Is a Hospital Lien Dispute Subject to Texas Anti-Slapp - Personal Injury Attorneys Get Guidance from the Tyler COA in 2019.

The Tyler COA is on the board early in 2019 with an interesting opinion that could have ripple effects on hospital lien disputes. ETX Successor Tyler f/k/a East Texas Medical Center v. Terrie Pridgeon, as Guardian of the Person and Estate of Jason C. Dubos, NO. 12-18-00083-CV, 2019 WL 623603 (Tyler COA 2019) provides some insight.

Defendant hospital filed a Texas Anti-Slapp against the plaintiff’s declaratory judgment claim concerning (a) the limitations on the hospital’s lien under Tex. Prop. Code §55.004(d)(1) and; (b) what is the reasonable amounts owed under the statute.  While I do not practice in personal injury law, I assume this dispute must occur fairly regularly in the personal injury context.

First, the Tyler COA determined the hospital filing a lien falls within the Right of Free Speech under the Texas Anti-Slapp.  The Tyler COA did not reach the issue of whether the lien also would trigger protection under the Right of Petition.

Second, the Tyler COA held that both the personal injury exemption (§27.010(c)) and commercial speech exemption (§27.010(b)) applied to exclude plaintiff’s claim from the ambit of the Texas Anti-Slapp.  Because the hospital lien is designed to attach to judgments or settlement of a personal injury action it fell within the personal injury exemption.  Further, because the lien related to medical services provided by the hospital to the underlying injured party it fell within the commercial speech exemption.

Third, the Tyler COA took the somewhat unusual step of addressing whether the plaintiff met her burden concerning the declaratory judgment claim.  Even though the Tyler COA could have stopped its analysis after holding that two exemptions apply, it went on to conclude plaintiff established the elements of a justiciable controversy that will be resolved by the declaration sought.  Interestingly, the Tyler COA did not adopt the hospital’s position that the plaintiff had to establish the amount of the lien that is recoverable (arguably a difficult proposition that early in the dispute) but only that the declaration sought would resolve the controversy.

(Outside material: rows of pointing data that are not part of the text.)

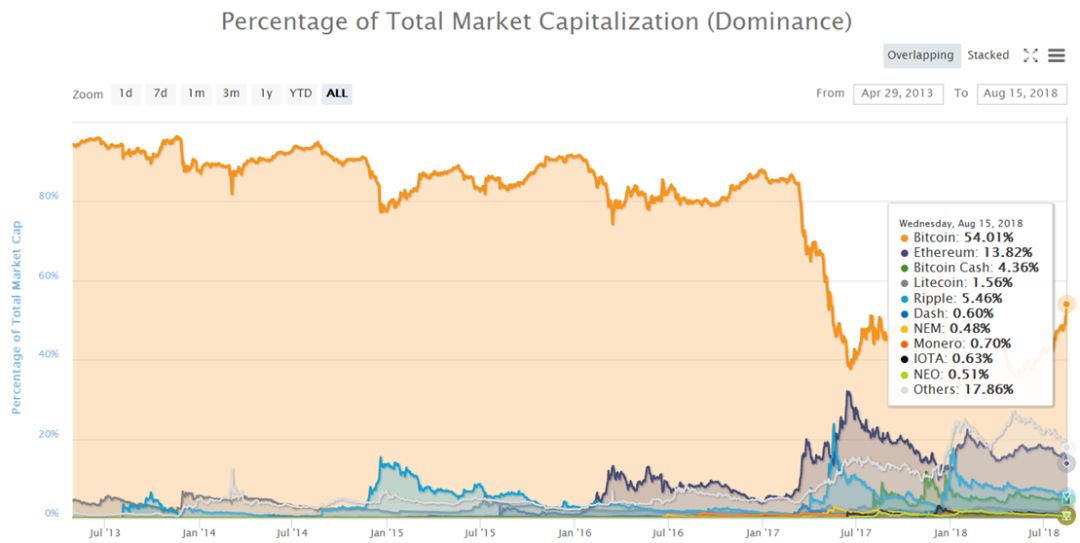Select the Overlapping chart mode
This screenshot has height=543, width=1080.
coord(920,55)
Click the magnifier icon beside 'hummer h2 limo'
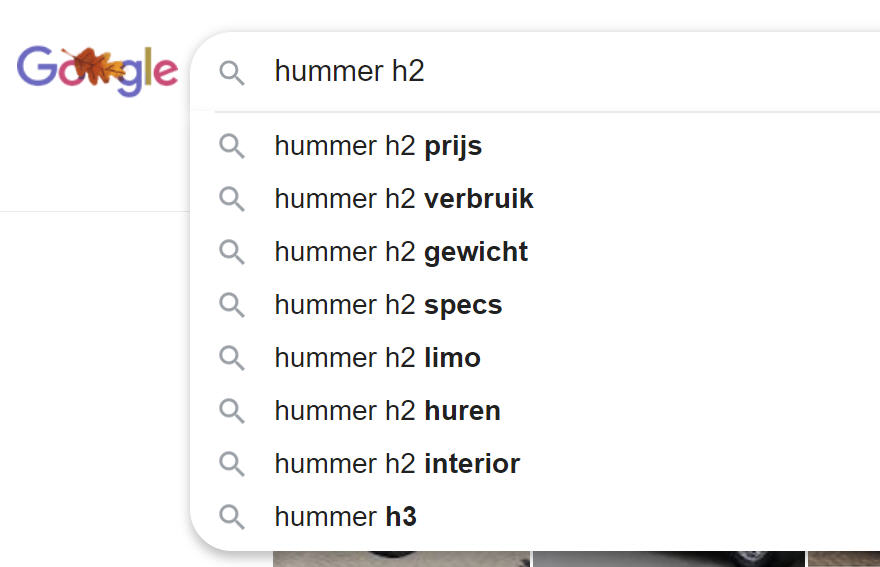The width and height of the screenshot is (880, 567). click(x=232, y=358)
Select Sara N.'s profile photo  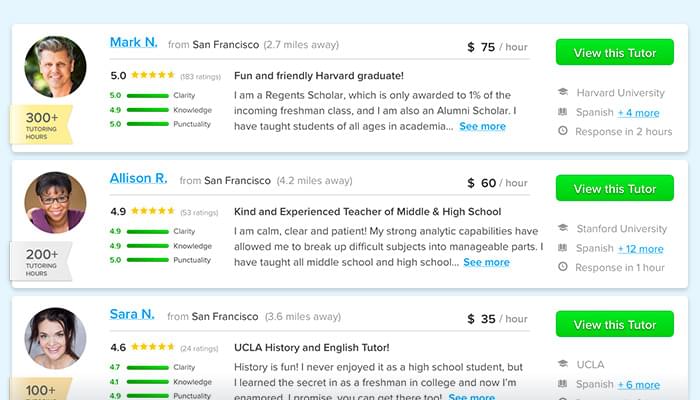pos(55,338)
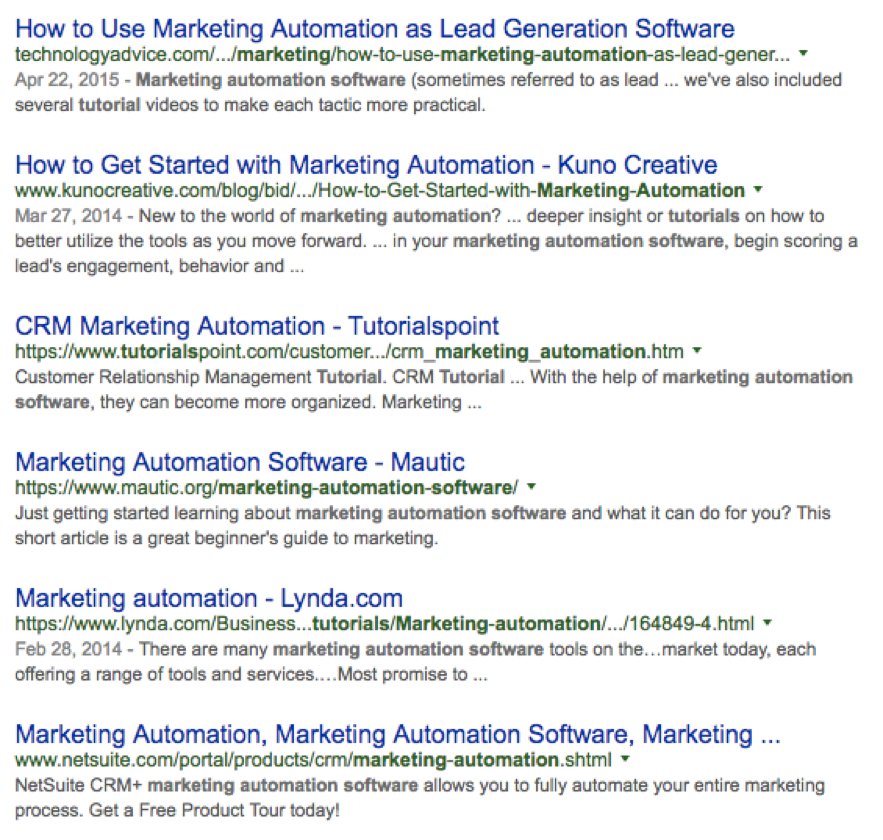Click the tutorialspoint.com crm_marketing_automation.htm URL
The height and width of the screenshot is (840, 883).
tap(349, 352)
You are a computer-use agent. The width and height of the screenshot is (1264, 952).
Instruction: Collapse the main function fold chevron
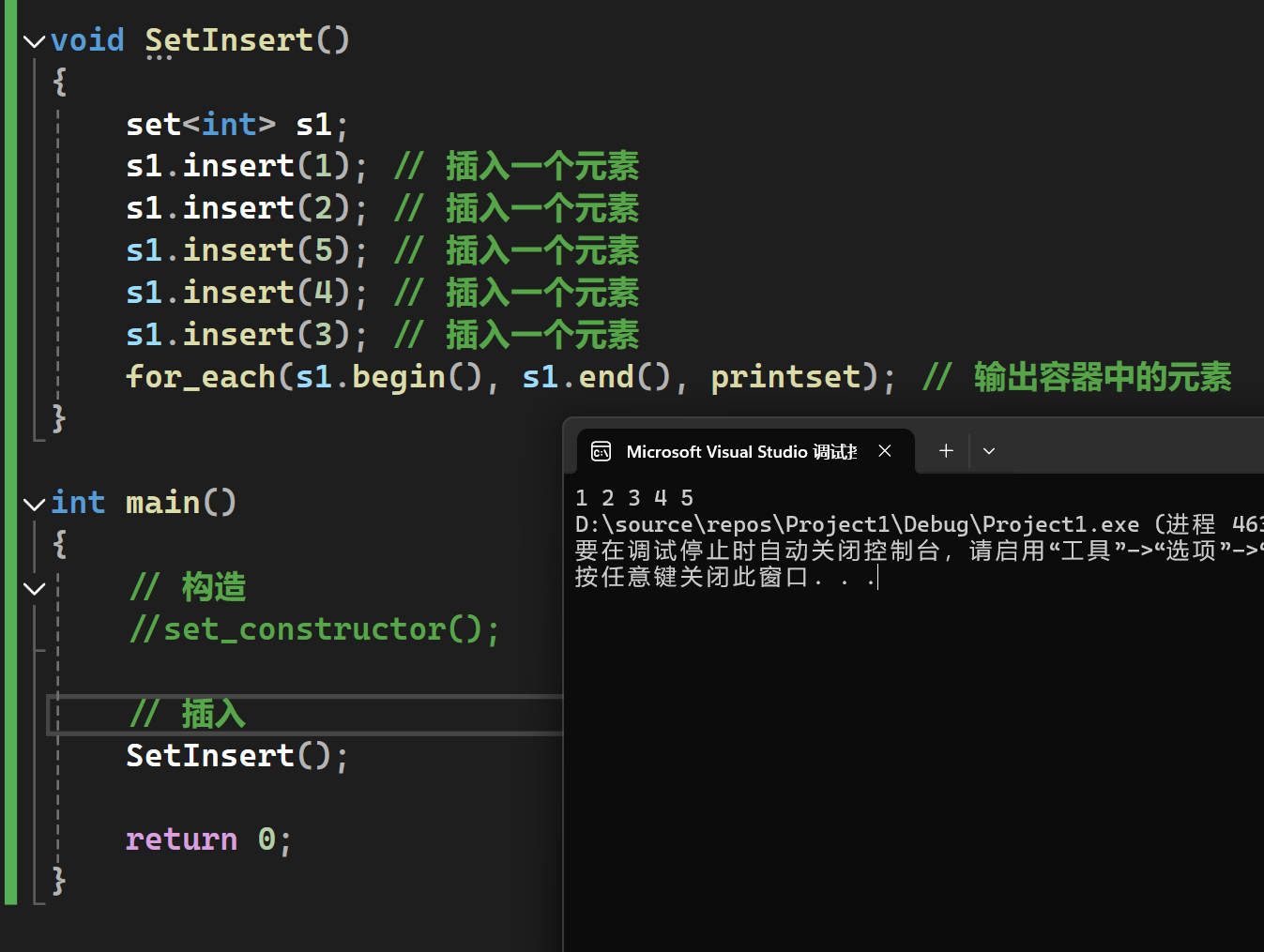[x=35, y=505]
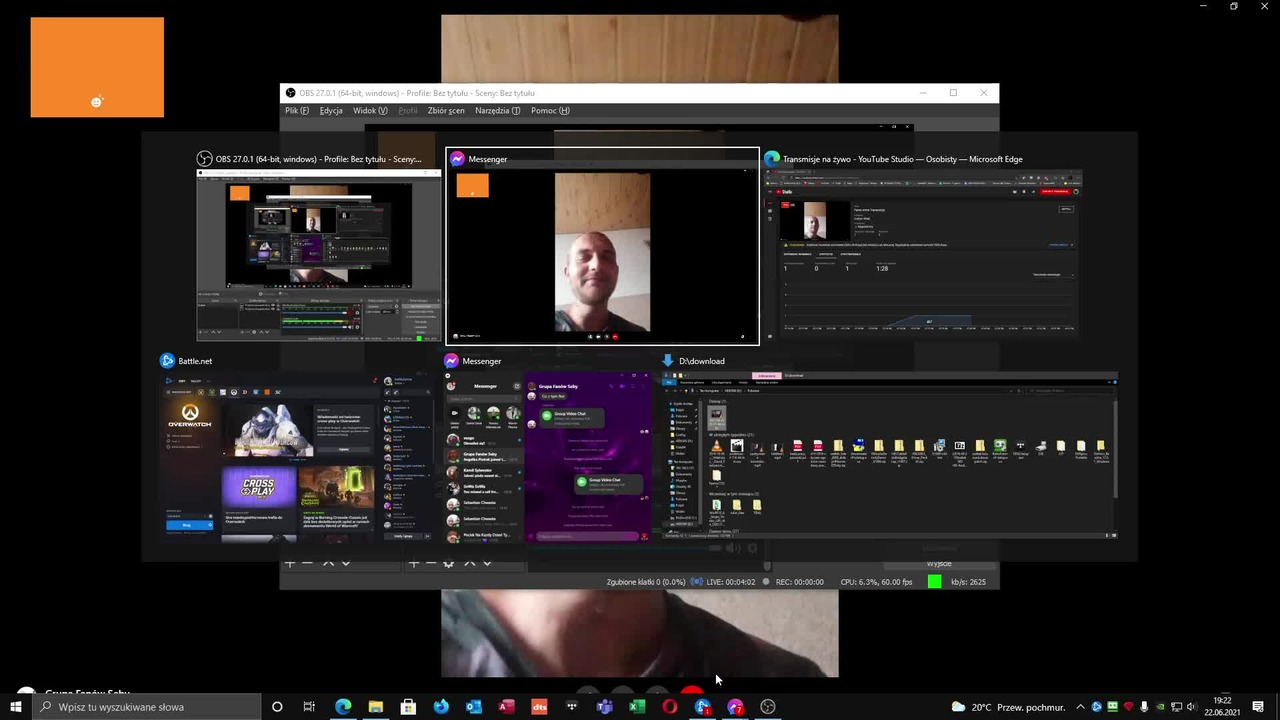Open the Plik menu in OBS
1280x720 pixels.
click(x=296, y=111)
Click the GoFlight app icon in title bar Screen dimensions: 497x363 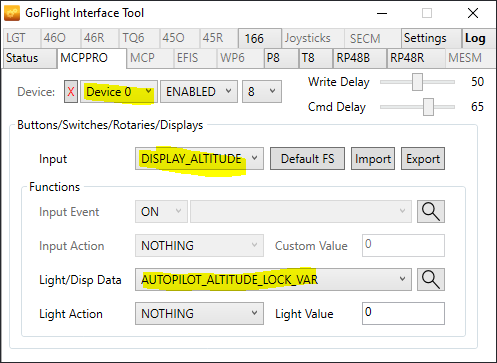click(12, 13)
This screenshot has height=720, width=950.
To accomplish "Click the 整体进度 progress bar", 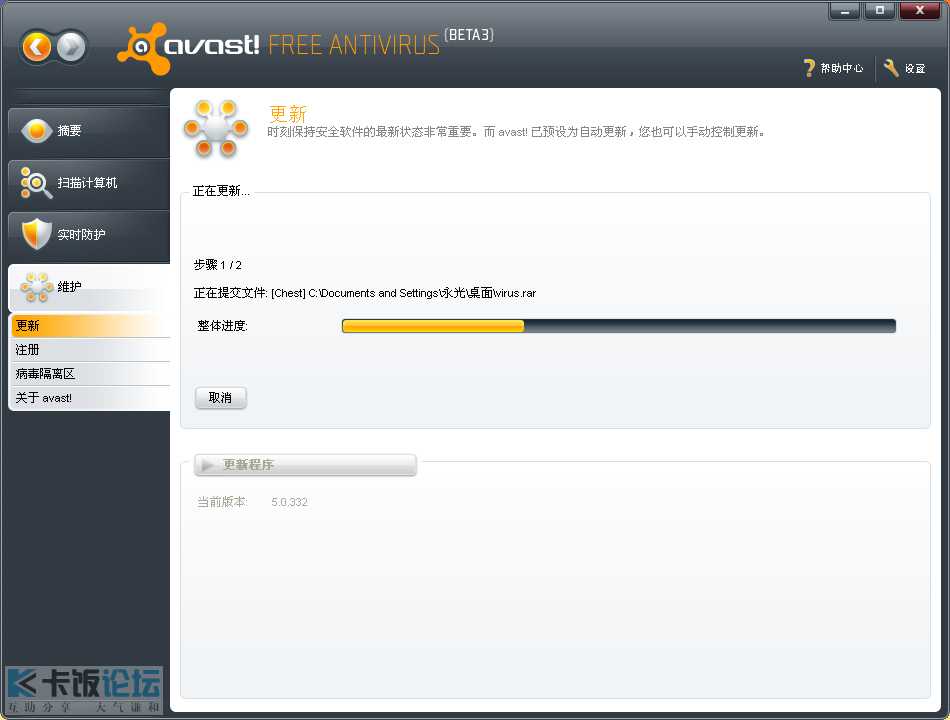I will [618, 326].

(As a side note, if the Texas Supreme Court takes the issue up, by addressing whether plaintiff met her elements prevents a delay in sending the case back to the Tyler COA if the TSC disagreed with the exemption analysis).

Lastly, the Tyler COA also rejected the affirmative defenses brought by the hospital because quasi-estoppel and estoppel by contract do address whether a justiciable controversy is resolved by the declaratory judgment claim.

(Another side note – the Tyler COA did point out that the hospital did not argue that the declaration sought would not resolve the controversy.  If the hospital argued that the dispute was already ripened there may have been a different outcome, but that is a debate for another day).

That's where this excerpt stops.